WORK TO COMPLETE
Set down each entry as it stands. Skip the pictures.
*** Opening of ENTRIES PROVIDED ***
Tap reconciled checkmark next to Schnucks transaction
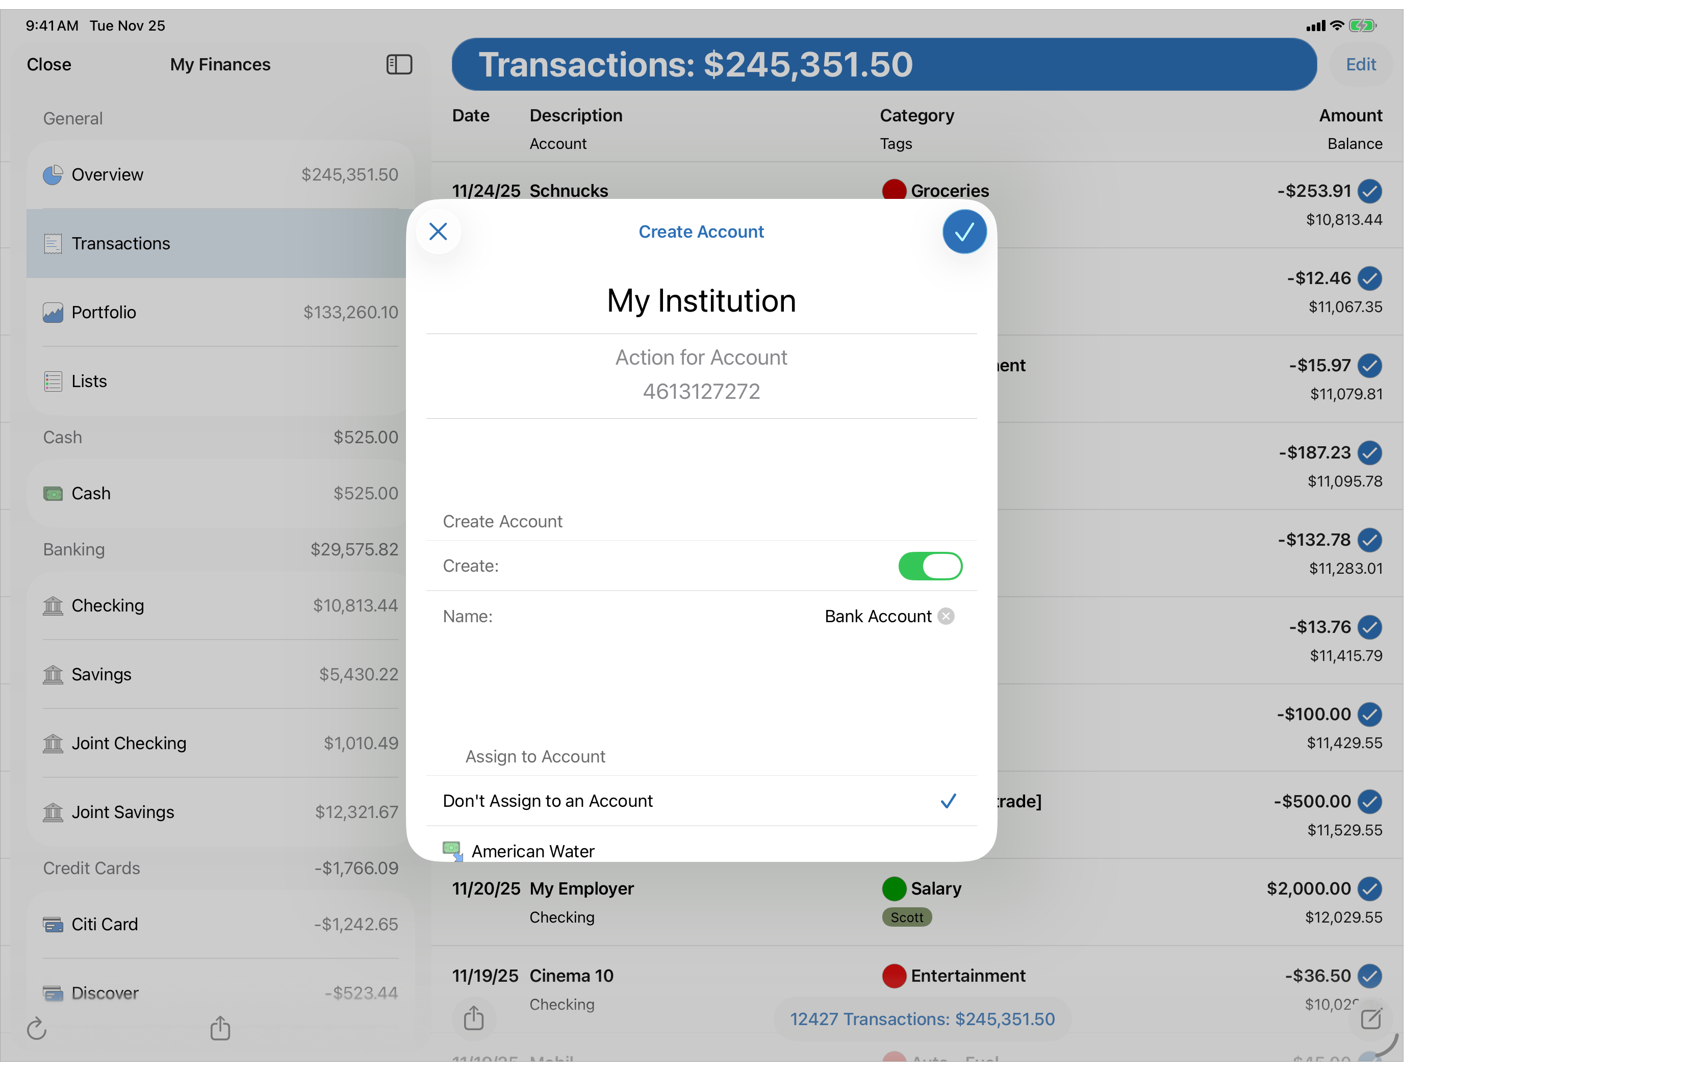The height and width of the screenshot is (1071, 1683). click(x=1369, y=191)
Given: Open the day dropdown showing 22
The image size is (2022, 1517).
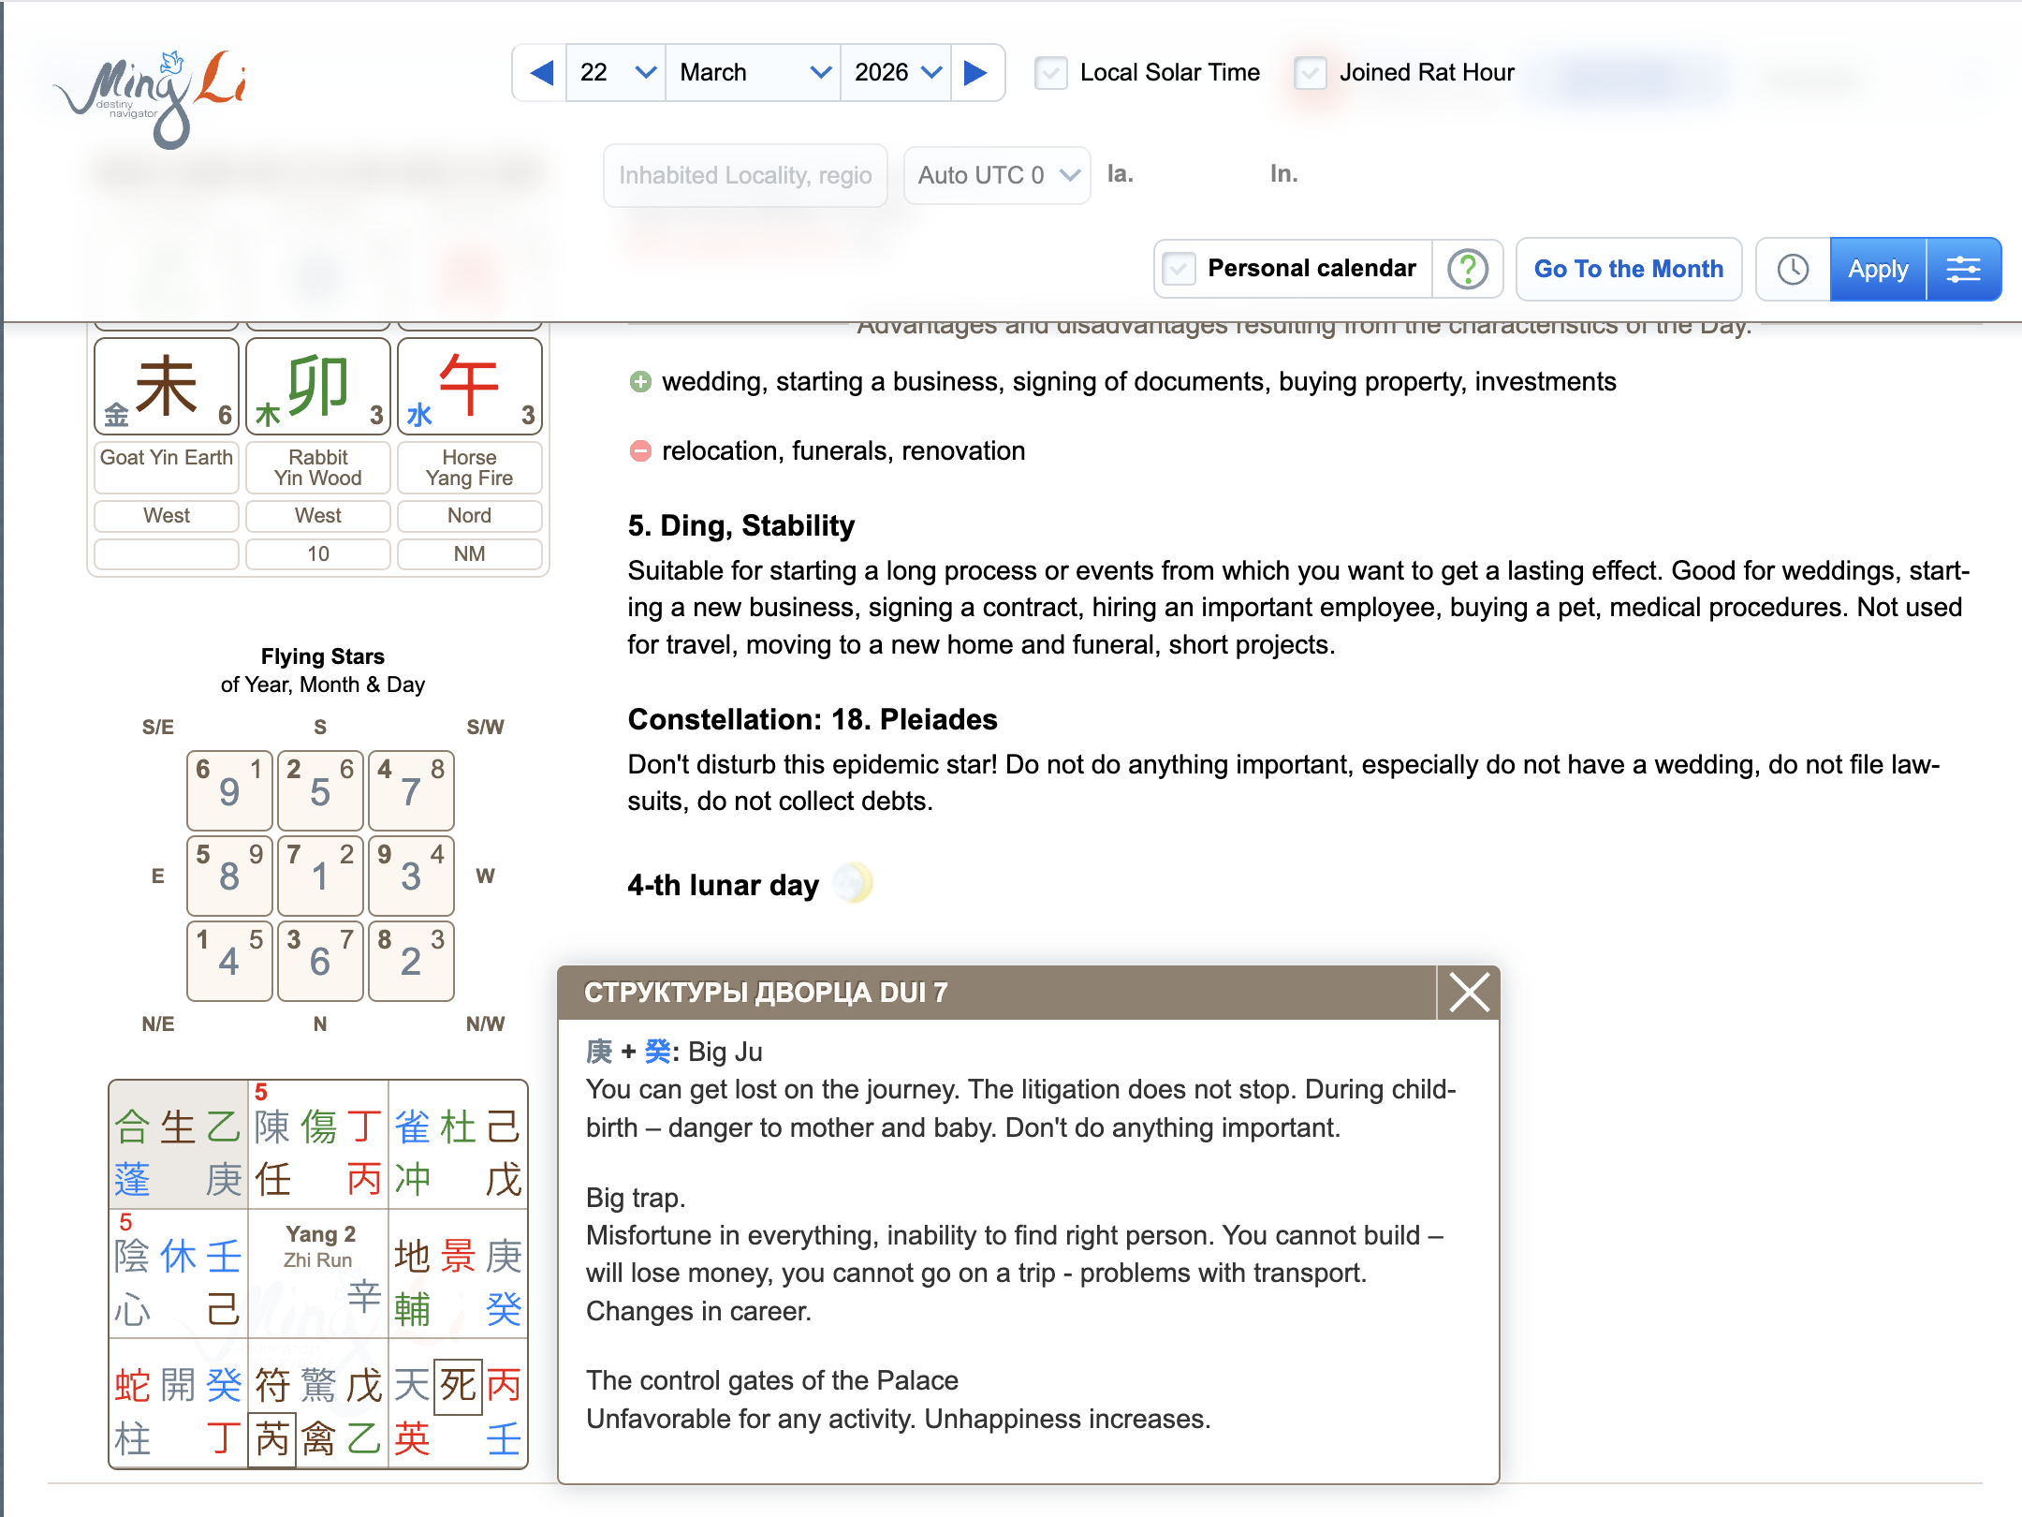Looking at the screenshot, I should [x=616, y=73].
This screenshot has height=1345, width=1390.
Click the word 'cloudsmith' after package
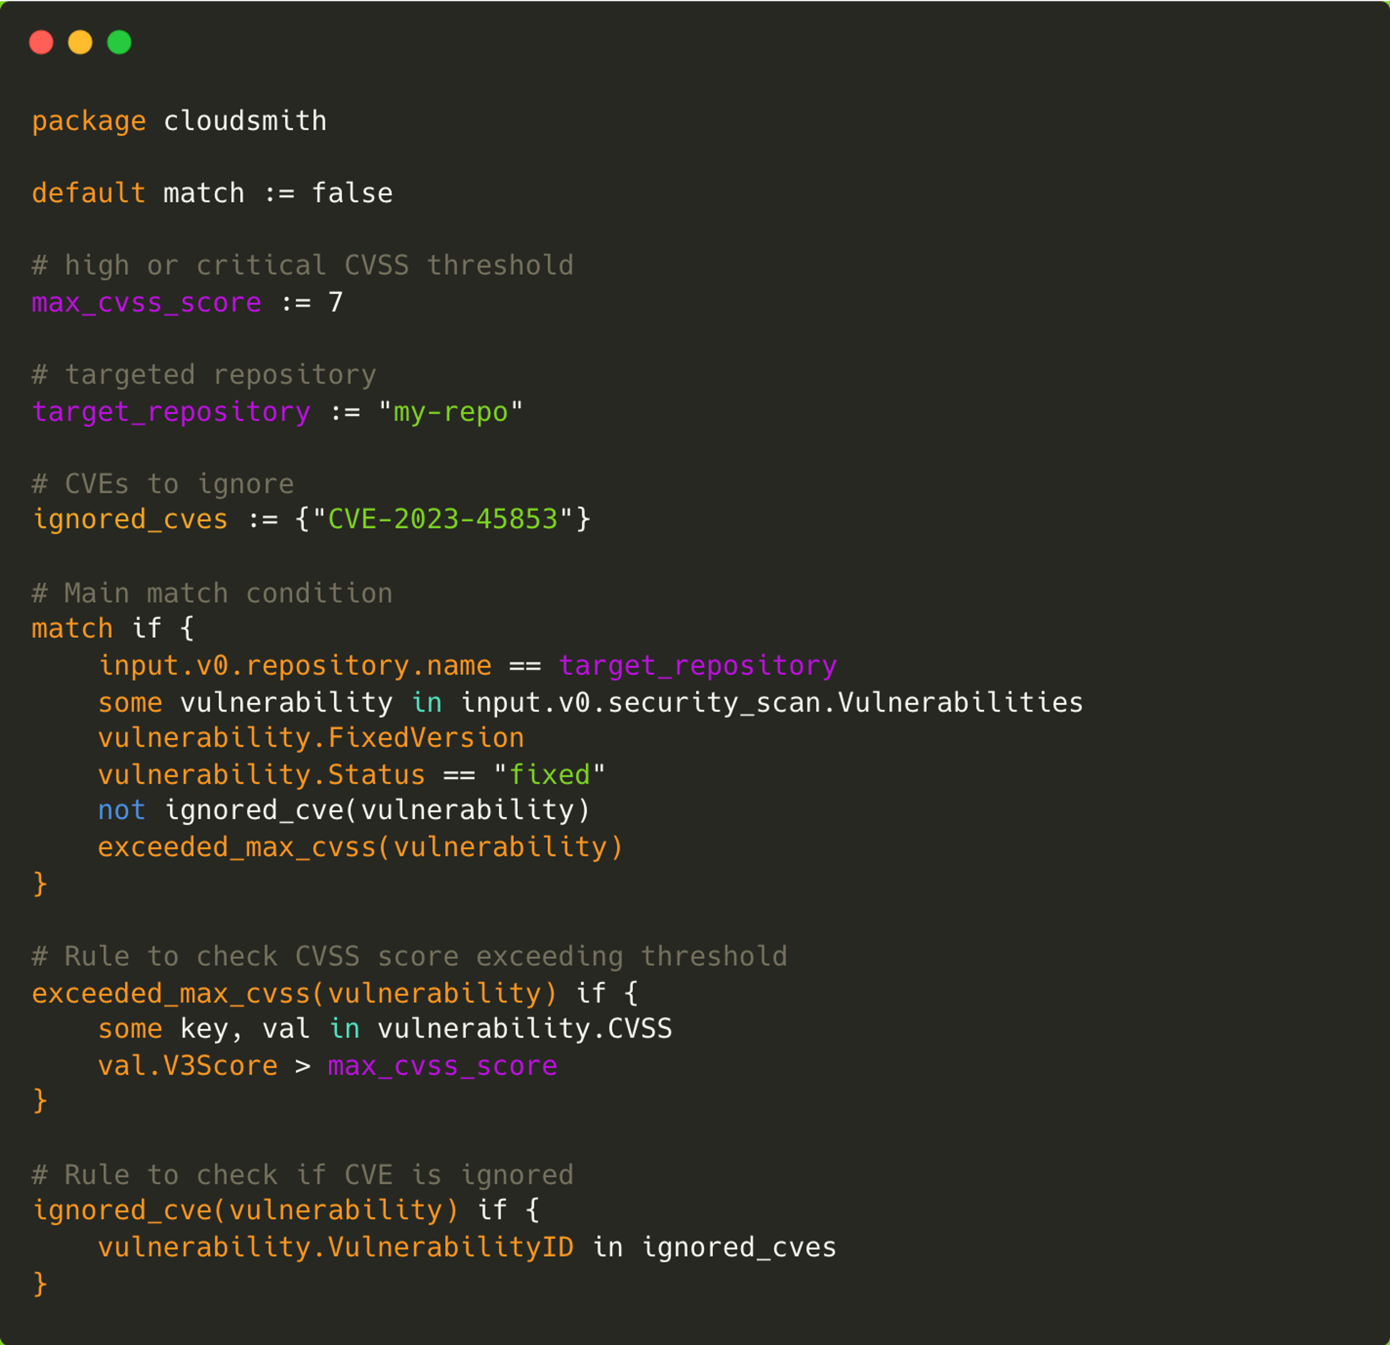click(x=245, y=121)
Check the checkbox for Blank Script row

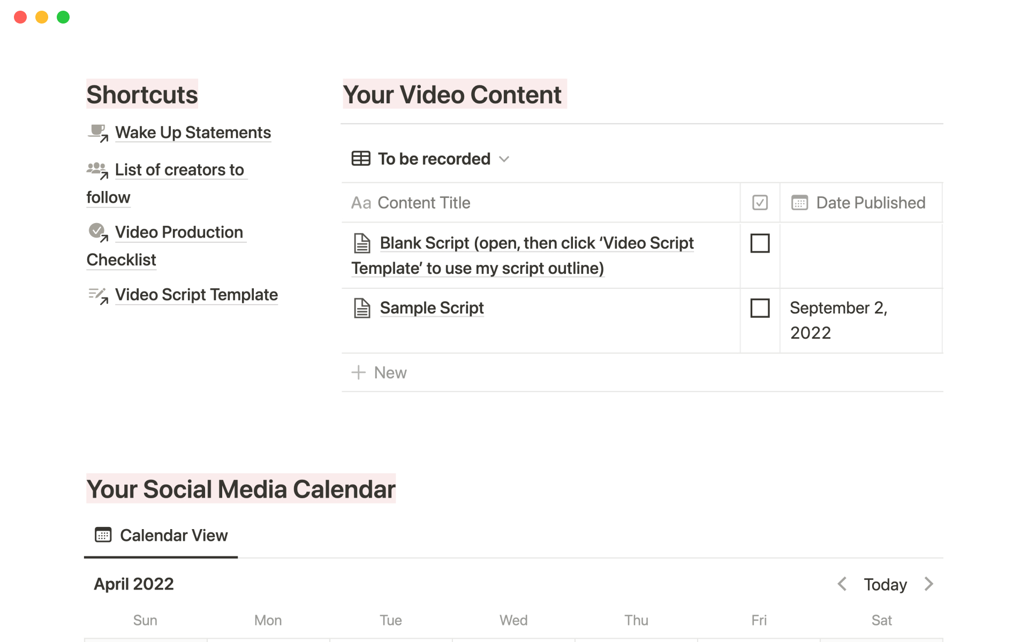tap(760, 243)
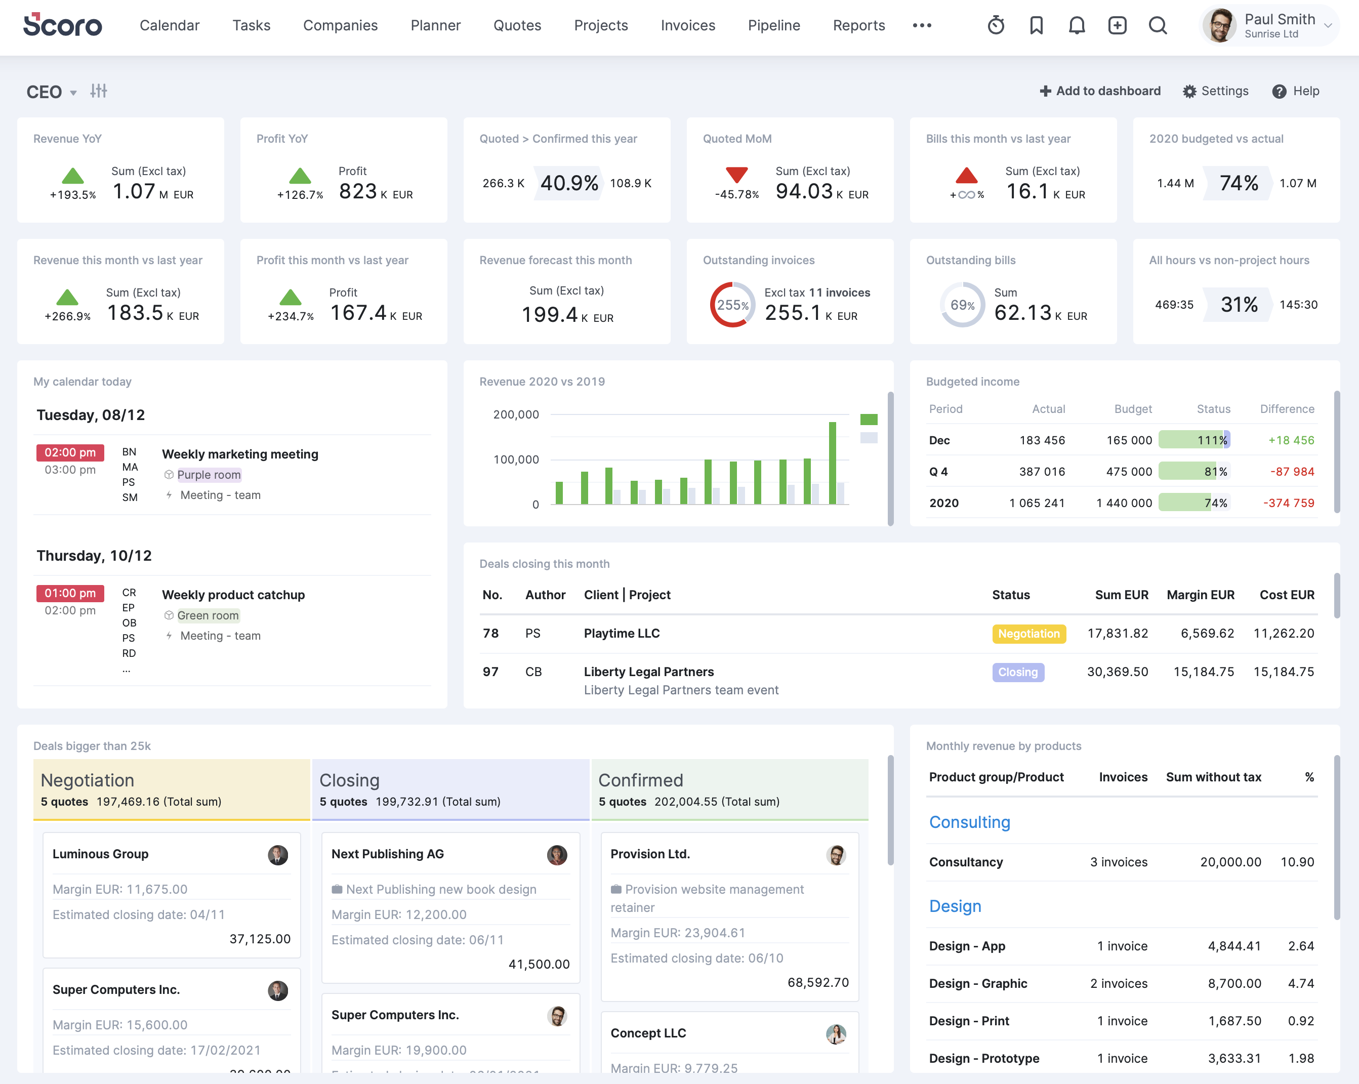Click Paul Smith's avatar photo
1359x1084 pixels.
pos(1221,26)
*** Close of ENTRIES PROVIDED ***
ANSWER BELOW
Tap reconciled checkmark next to Schnucks transaction
The height and width of the screenshot is (1071, 1683). click(x=1369, y=191)
Given: Open the day dropdown showing 22
The image size is (2022, 1517).
Looking at the screenshot, I should [x=616, y=73].
This screenshot has height=1345, width=1390.
Click the word 'cloudsmith' after package
click(x=245, y=121)
Check the checkbox for Blank Script row

tap(760, 243)
Click Paul Smith's avatar photo
1359x1084 pixels.
pos(1221,26)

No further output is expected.